# HW06 - Trees

### Dataset

In this homework, we continue using the fuel efficiency dataset.
Download it from <a href='https://raw.githubusercontent.com/alexeygrigorev/datasets/master/car_fuel_efficiency.csv'>here</a>.

You can do it with wget:

```bash
wget https://raw.githubusercontent.com/alexeygrigorev/datasets/master/car_fuel_efficiency.csv
```

The goal of this homework is to create a regression model for predicting the car fuel efficiency (column `'fuel_efficiency_mpg'`).



### Preparing the dataset 

Preparation:

* Fill missing values with zeros.
* Do train/validation/test split with 60%/20%/20% distribution. 
* Use the `train_test_split` function and set the `random_state` parameter to 1.
* Use `DictVectorizer(sparse=True)` to turn the dataframes into matrices.

In [1]:
import pandas as pd
import numpy as np
import seaborn as sns
from matplotlib import pyplot as plt
%matplotlib inline

from sklearn.model_selection import train_test_split
from sklearn.tree import DecisionTreeRegressor
from sklearn.feature_extraction import DictVectorizer
from sklearn.metrics import roc_auc_score
from sklearn.metrics import mean_squared_error
from sklearn.tree import export_text
from IPython.display import display
from sklearn.ensemble import RandomForestRegressor
import xgboost as xgb


In [2]:
df = pd.read_csv(
    "https://raw.githubusercontent.com/alexeygrigorev/datasets/master/car_fuel_efficiency.csv"
)

In [3]:
# The target variable is 'fuel_efficiency_mpg'.
target = "fuel_efficiency_mpg"

In [4]:
df.columns = df.columns.str.lower().str.replace(" ", "_")

string_columns = list(df.dtypes[df.dtypes == "object"].index)

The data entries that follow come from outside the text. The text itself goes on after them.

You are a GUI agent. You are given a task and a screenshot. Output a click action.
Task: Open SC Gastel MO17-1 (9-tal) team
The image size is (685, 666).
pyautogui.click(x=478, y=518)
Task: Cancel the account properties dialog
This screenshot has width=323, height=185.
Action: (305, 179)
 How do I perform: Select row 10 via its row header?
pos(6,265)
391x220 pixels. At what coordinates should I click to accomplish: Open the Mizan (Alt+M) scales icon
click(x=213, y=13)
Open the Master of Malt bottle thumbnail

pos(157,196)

for col in string_columns:
    df[col] = df[col].str.lower().str.replace(" ", "_")

In [5]:
df.head()

Unnamed: 0,engine_displacement,num_cylinders,horsepower,vehicle_weight,acceleration,model_year,origin,fuel_type,drivetrain,num_doors,fuel_efficiency_mpg
0,170,3.0,159.0,3413.433759,17.7,2003,europe,gasoline,all-wheel_drive,0.0,13.231729
1,130,5.0,97.0,3149.664934,17.8,2007,usa,gasoline,front-wheel_drive,0.0,13.688217
2,170,,78.0,3079.038997,15.1,2018,europe,gasoline,front-wheel_drive,0.0,14.246341
3,220,4.0,,2542.392402,20.2,2009,usa,diesel,all-wheel_drive,2.0,16.912736
4,210,1.0,140.0,3460.87099,14.4,2009,europe,gasoline,all-wheel_drive,2.0,12.488369


In [6]:
# Separate the target variable before any splitting/filling
y = df[target]
df = df.drop(columns=[target])
# Fill missing values
df = df.fillna(0)

In [7]:
# Perform Train/Validation/Test Split (60%/20%/20%)
df_full_train, df_test = train_test_split(df, test_size=0.2, random_state=1)
df_train, df_val = train_test_split(df_full_train, test_size=0.25, random_state=1)

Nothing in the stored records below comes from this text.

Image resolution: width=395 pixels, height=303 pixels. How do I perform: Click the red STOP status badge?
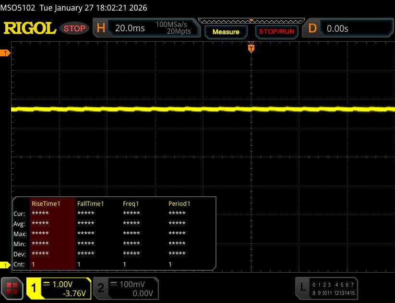point(75,28)
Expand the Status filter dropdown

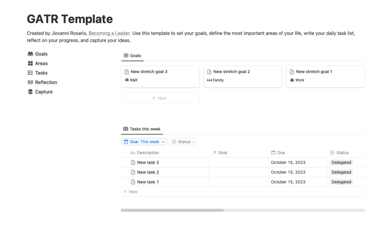click(183, 142)

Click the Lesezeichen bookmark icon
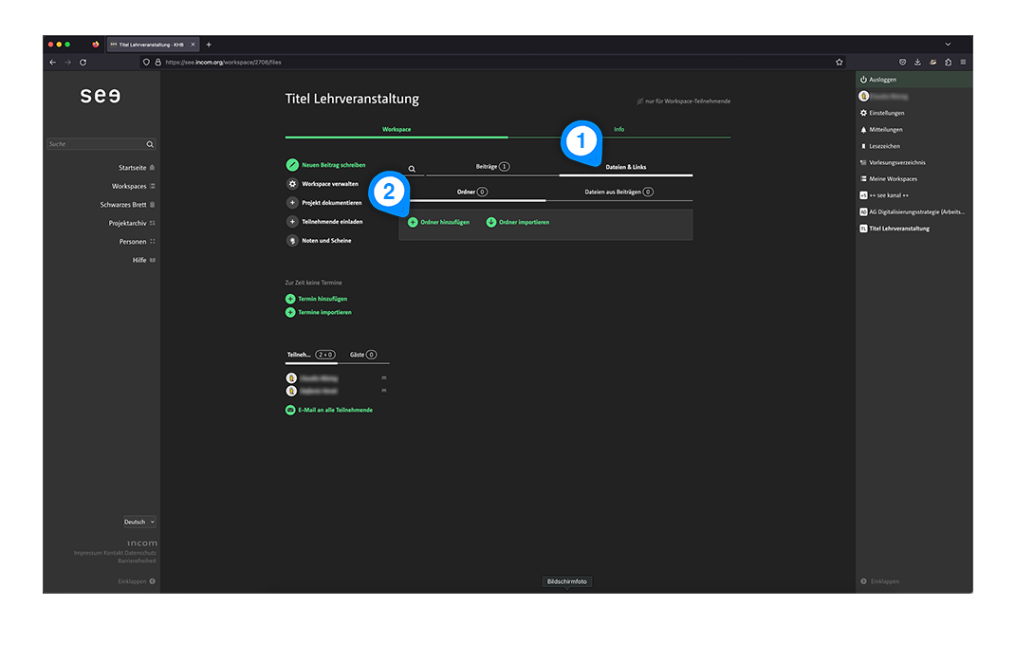pos(863,146)
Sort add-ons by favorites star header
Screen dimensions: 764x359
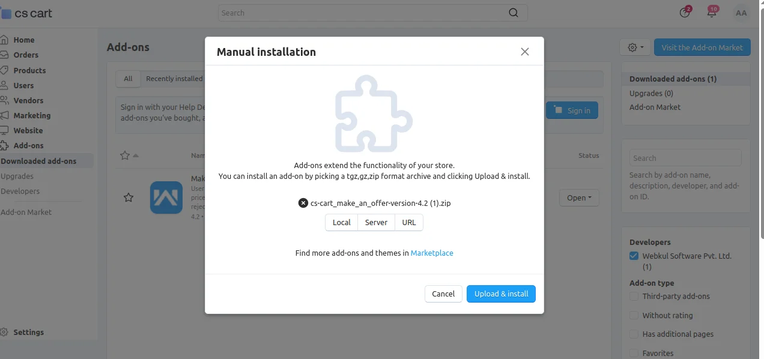click(x=125, y=155)
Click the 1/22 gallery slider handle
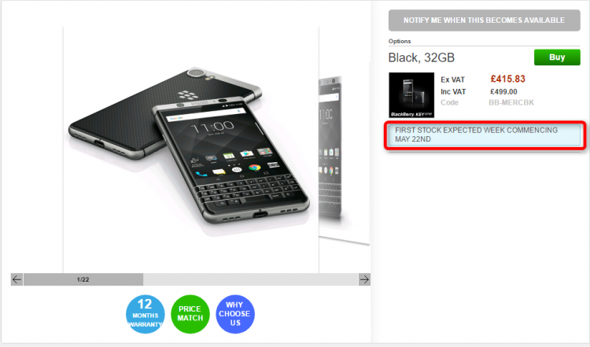This screenshot has height=347, width=590. pos(83,279)
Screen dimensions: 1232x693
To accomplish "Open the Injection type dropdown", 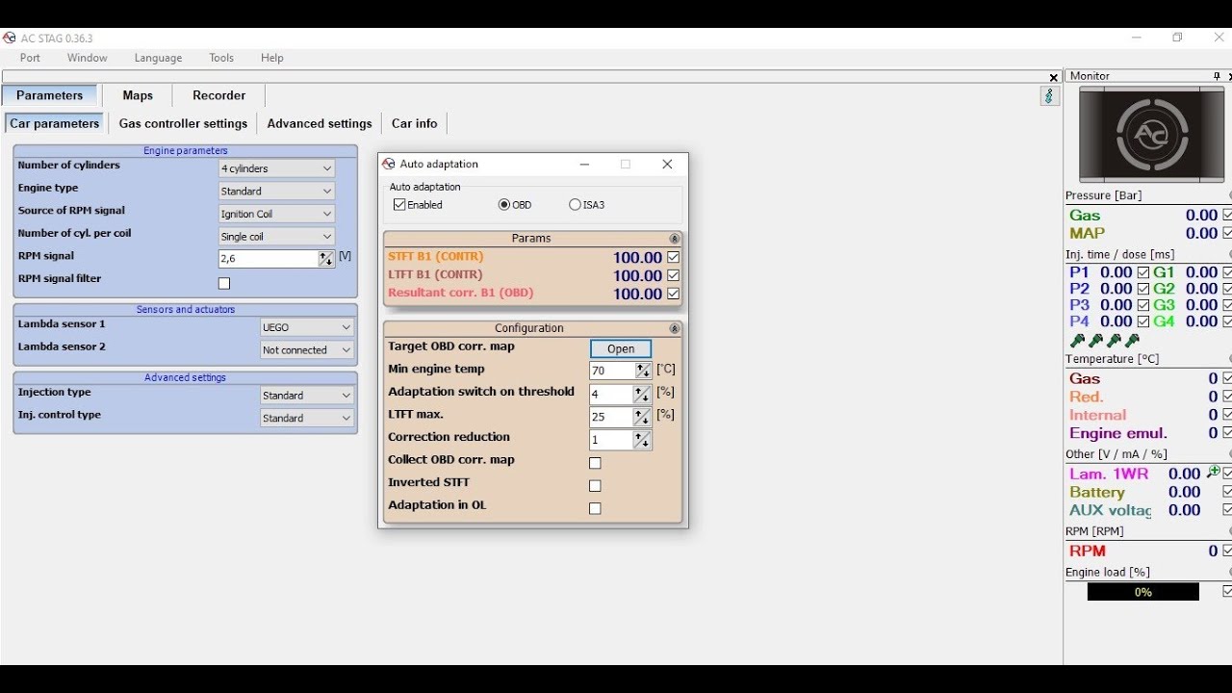I will (307, 396).
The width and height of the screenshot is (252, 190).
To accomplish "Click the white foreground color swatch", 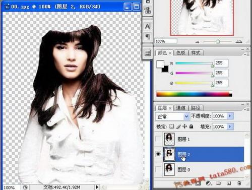I will click(x=160, y=64).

# Separate target variables (y) for each set
y_train = y.loc[df_train.index]
y_val = y.loc[df_val.index]
y_test = y.loc[df_test.index]

# Reset indices for clean conversion to dicts
df_train = df_train.reset_index(drop=True)
df_val = df_val.reset_index(drop=True)
df_test = df_test.reset_index(drop=True)

y_train = y_train.reset_index(drop=True)
y_val = y_val.reset_index(drop=True)
y_test = y_test.reset_index(drop=True)

# Convert DataFrames to Dicts (Required for DictVectorizer)
train_dicts = df_train.to_dict(orient="records")
val_dicts = df_val.to_dict(orient="records")
test_dicts = df_test.to_dict(orient="records")

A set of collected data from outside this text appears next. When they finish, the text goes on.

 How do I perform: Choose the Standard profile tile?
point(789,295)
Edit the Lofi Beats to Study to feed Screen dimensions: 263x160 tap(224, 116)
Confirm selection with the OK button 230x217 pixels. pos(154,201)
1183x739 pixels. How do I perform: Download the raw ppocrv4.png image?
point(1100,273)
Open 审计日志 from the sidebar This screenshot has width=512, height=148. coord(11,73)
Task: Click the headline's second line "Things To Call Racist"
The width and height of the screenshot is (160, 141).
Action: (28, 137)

# Use DictVectorizer to turn dicts into feature matrices
dv = DictVectorizer(sparse=True)
X_train = dv.fit_transform(train_dicts)
X_val = dv.transform(val_dicts)
X_test = dv.transform(test_dicts)

In [8]:
def rmse(y_true, y_pred):
    """Calculates Root Mean Squared Error (RMSE)"""
    return np.sqrt(mean_squared_error(y_true, y_pred))

## Question 1

Let's train a decision tree regressor to predict the `fuel_efficiency_mpg` variable. 

* Train a model with `max_depth=1`.


Which feature is used for splitting the data?


* `'vehicle_weight'`
* `'model_year'`
* `'origin'`
* `'fuel_type'`

In [9]:
# Train a Decision Tree Regressor with max_depth=1
dt = DecisionTreeRegressor(max_depth=1, random_state=1)
dt.fit(X_train, y_train)

# Get the feature importance
feature_importances = pd.Series(
    dt.feature_importances_, index=dv.get_feature_names_out()
)
most_important_feature = feature_importances.idxmax()
split_value = feature_importances.max()

print(f"Q1 - Feature used for splitting (max_depth=1): {most_important_feature}")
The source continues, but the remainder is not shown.